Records
━━━━━━━━━━━━━━━━━━━━

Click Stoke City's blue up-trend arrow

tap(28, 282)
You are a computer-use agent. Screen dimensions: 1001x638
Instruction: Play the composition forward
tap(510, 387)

━━━━━━━━━━━━━━━━━━━━

_Task directions_. Reproduce the records above word for word, beginning with the line that contains "You are a computer-use" and continuing through the last line, both ends included.

_The completed task_.
You are a computer-use agent. Screen dimensions: 1001x638
Instruction: Play the composition forward
tap(510, 387)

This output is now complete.